Neotropic : Absolute Elsewhere

'Absolute Elsewhere' is the "dark exotic new work" from British producer, vocalist and electronic artist Riz Maslen. Her music is a confluence of contrasting forms yet composed and mixed in a very fluid sense. The compositions contain cinematic elements, haunting voices, orchestral overtures, synthetic ambience and folksy lyrics which conjures dark and dreamy visuals. Welcome to minor paradise : A sea of 'highland' voices cascading a post-nuclear world, awash with choral ambience, nocturnal moods, stark beats, a sound somewhat mythologic and forlorn (or is that our imagination at play with the music?)  Riz Maslen's press note reads "Oscillating with ease between the intimate and the operatic, the earthly and the ethereal, former Ntone artist and FSOL collaborator Maslen has created an otherworldly song sequence intoning a graceful path through beguiling and disturbing territory". Release on Slowcraft Records, run and curated by James Murray, the label's website states "Slowcraft has been presenting carefully crafted deluxe editions for people who treasure beautiful audio artefacts since 2011". We spoke to Riz (Neotropic) recently, about her latest album The Absolute Elsewhere and her formation as an artist.

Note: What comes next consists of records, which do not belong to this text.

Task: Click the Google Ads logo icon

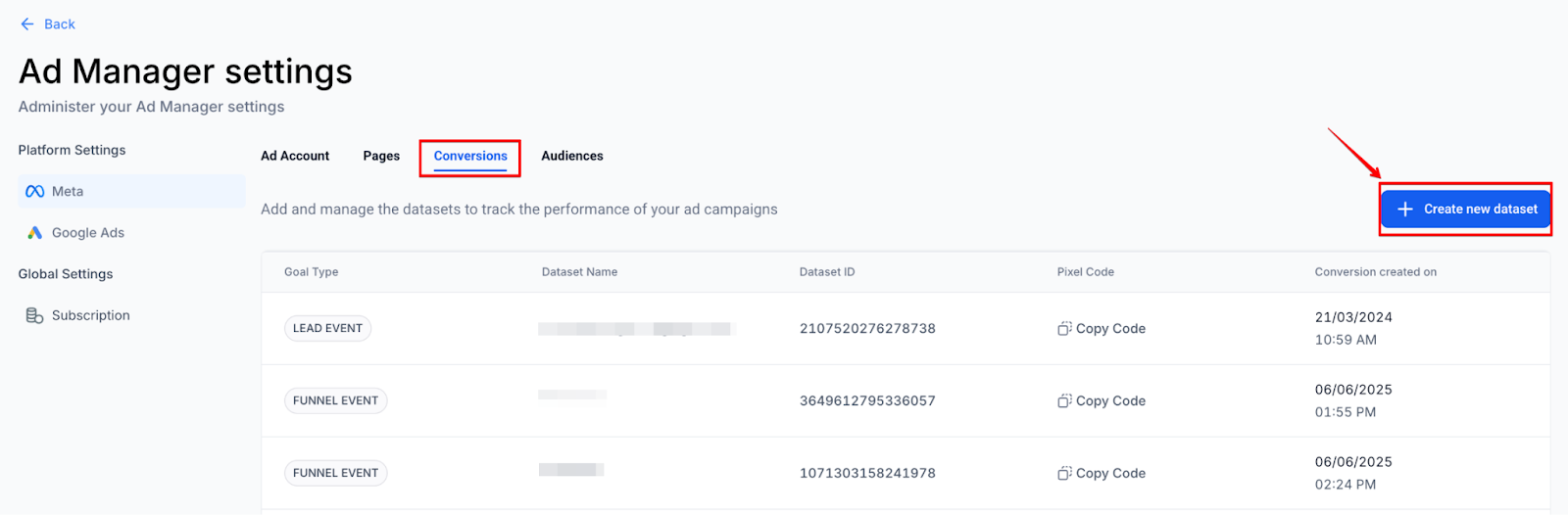Action: [35, 233]
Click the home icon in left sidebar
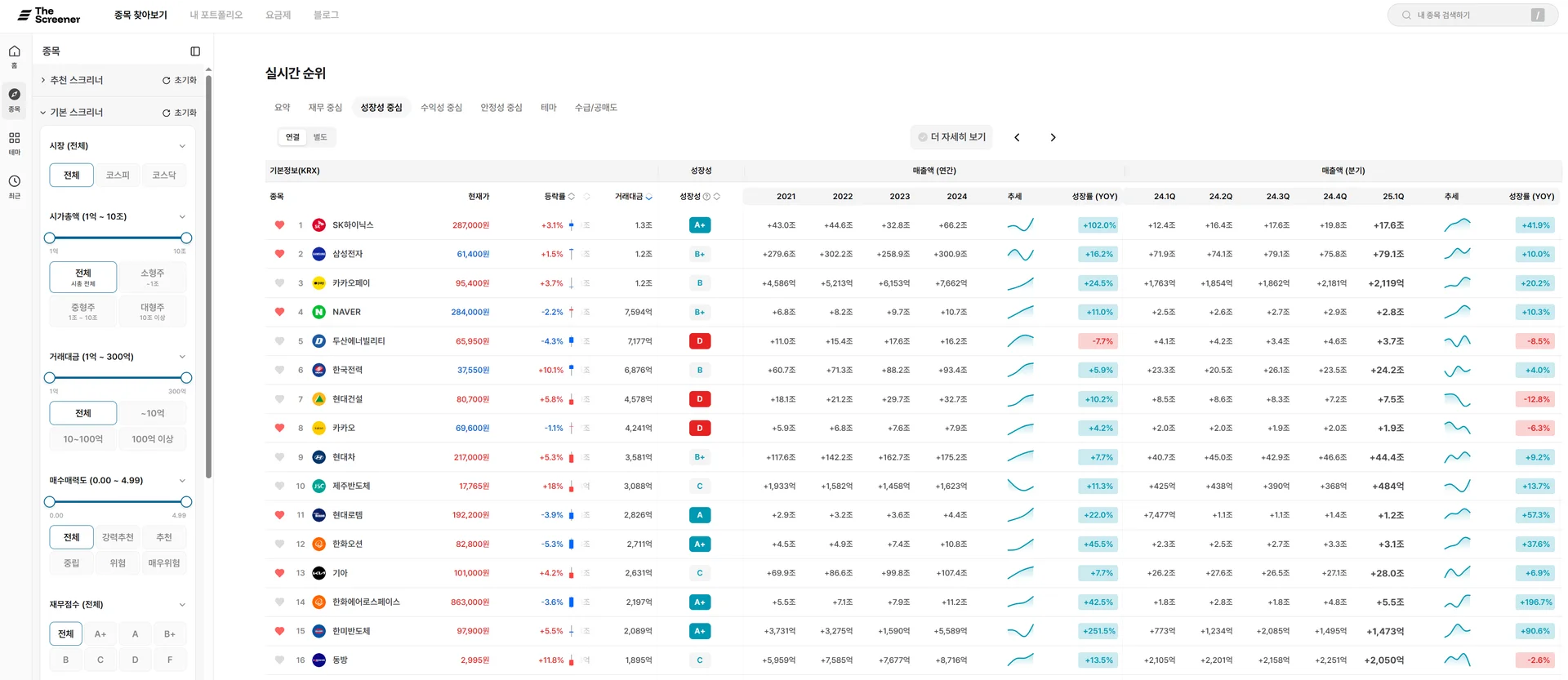1568x680 pixels. tap(14, 52)
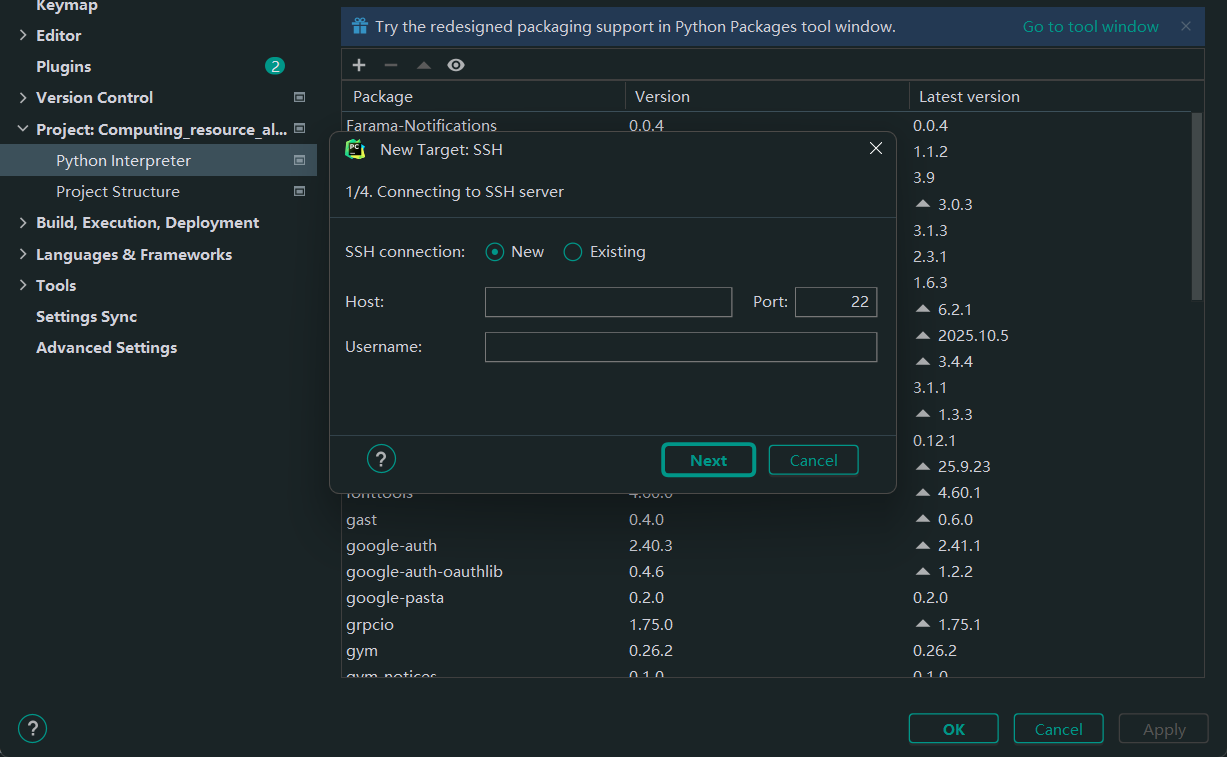Click the project-level icon beside Project Structure
Screen dimensions: 1227x757
coord(299,191)
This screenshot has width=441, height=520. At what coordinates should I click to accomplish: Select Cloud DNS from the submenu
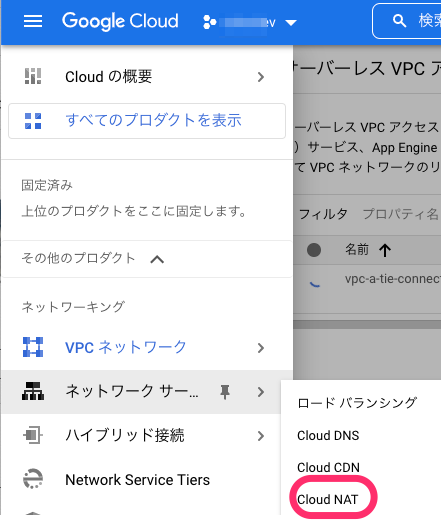point(328,435)
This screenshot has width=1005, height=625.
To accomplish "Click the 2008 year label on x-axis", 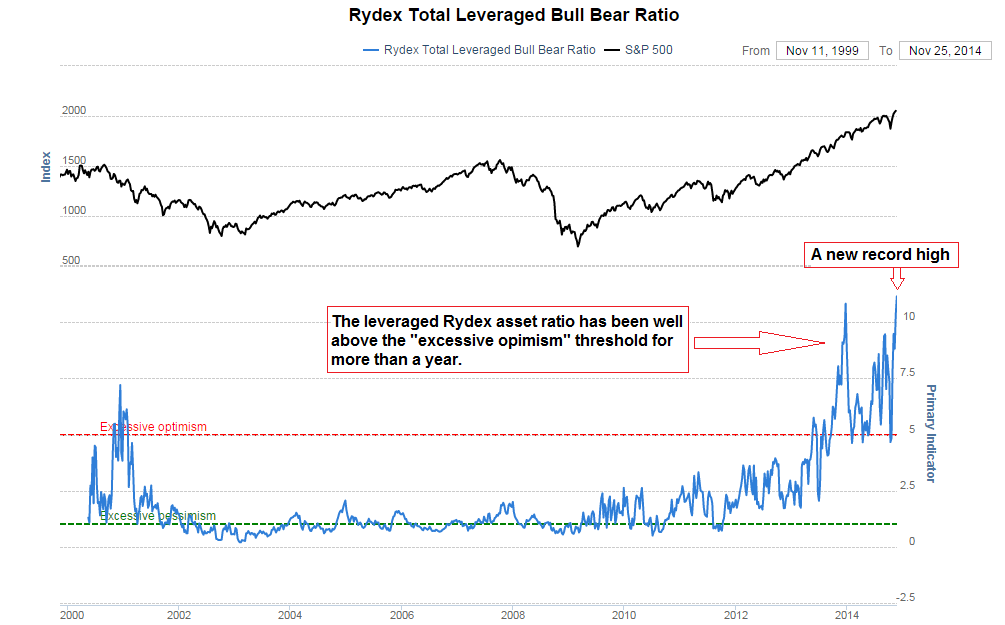I will pyautogui.click(x=512, y=614).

Tell us about your background? Your teens and formation as an artist?
I grew up in the countryside... West Country - a very small farming community. As I child I loved wide open spaces and would spend most of my summers helping out at the local farm with the harvest, along with lots of horse riding. I also played the recorder and flute and was involved with lots of classical events in Bath and Cheltenham. This is where I got my first taste of music. Both my parents loved music and it was always on during the weekends. Singer songwriters and heavy rock... I was always inspired by everything around me, and would spend most of my school day staring out the window day day dreaming, conjuring up imaginary lives and the people who lived in these worlds!

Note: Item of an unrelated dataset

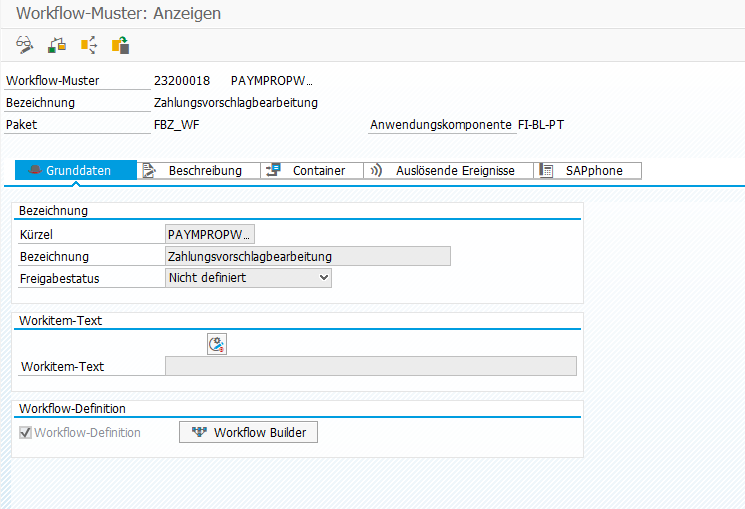This screenshot has height=509, width=745.
Task: Open the SAPphone tab
Action: 593,171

Your work with Future Sound Of London?
I moved to London in my early 20's and was keen to pursue my music after being in a few bands as a teenager it was time to find my way! I ended up working with a producer call Hamish MacDonald who had produced a number of successful hip hop artists. Firstly I just sang for him but I got bored of that really quickly and needed to be more involved in the production of the tracks. He basically showed me how to use the desk, sampler and some bits of outboard. The place where he had his studio was a warren of rehearsal rooms and other studios. Bands came and rehearsed and the studios had a number of electronic producers FSOL and 4 Hero. I bumped into Brian from FSOL and we got chatting and he mentioned he had done the track Stakker Humanoid and that he was now working with Garry Cobain on a new project called FSOL. They were looking for a vocalist and asked if I would be interested. It was when I started to work with them that I got to really see a different way of creating music, with sampling and programming! I was hooked and decided this is what I wanted to do.



Your music has cinematic influences. Tell us a bit more?
I have always been inspired by great moving pictures and the soundtracks that accompanied them. Ennio Morricone scored a lot of spaghetti westerns and for me these films, without the music, would not be the same. In Sci-fi for me, Blade Runner is fantastic, a visually inspiring film, but here too without Vangelis's music, would never have the same effect. The opening scene of Stanley Kubrik's 2001 is just spectacular, the music works in tandem with the grand visuals. I love the way music can change a whole scene, bringing a barrage of emotions to the viewer. 



You say "steeped in spiritualism and rituals" Tell us a bit more about this side of your music?
I am not a religious person, but feel music definitely has a spiritual effect. I have travelled a great deal and been exposed to many different cultures, music plays a huge part in rituals. I spent a month in Borneo during 2012 and was part of a death ritual which went on for days! the drumming and singing became almost trance like something I had never experienced before, you become one with this sonic funeral dance! Its the same in New Orleans death is about celebration and is always draped in music, as they send off their loved ones in style!



How do you perform music live? band? solo? your set up?
I have done both, in the beginning I would pretty much go out solo, laptop, keyboard. I am now playing with a live band which is a lot more fun, I like the sense of community when working with a band and we all feed into it. My current band are the most amazing musicians and I feel extremely blessed to be working with them. We love each other so much that we all play in each others bands. We have a much bigger set up live piano, violin, lap steel, analog synths and drums, trumpet and flute, pretty much anything goes!

Post Absolute Nowhere ... Your Future plans?
I released an album in August this year through Slowcraft records and have been supporting it with some live shows over the last few months. It would be great to take it round Europe or at least do some festivals next year if we can get them! Not always easy taking a full band on the road. I love gigging for me this is where the work really comes to life! I am working on a few other projects with Oliver Cherer, Jack Hayter and Darren Morris, we have an improv project called Non-Blank and we have been recreating live soundtracks to films: The Cabinet of Dr Caligari, Alice by Jan Svankmajer and The Great White Silence a film by Henry Ponting about Scott of the Antarctic. I am also very keen to get off the ground a project with a writer call Shaun Gardiner, the project is called Boy Zero.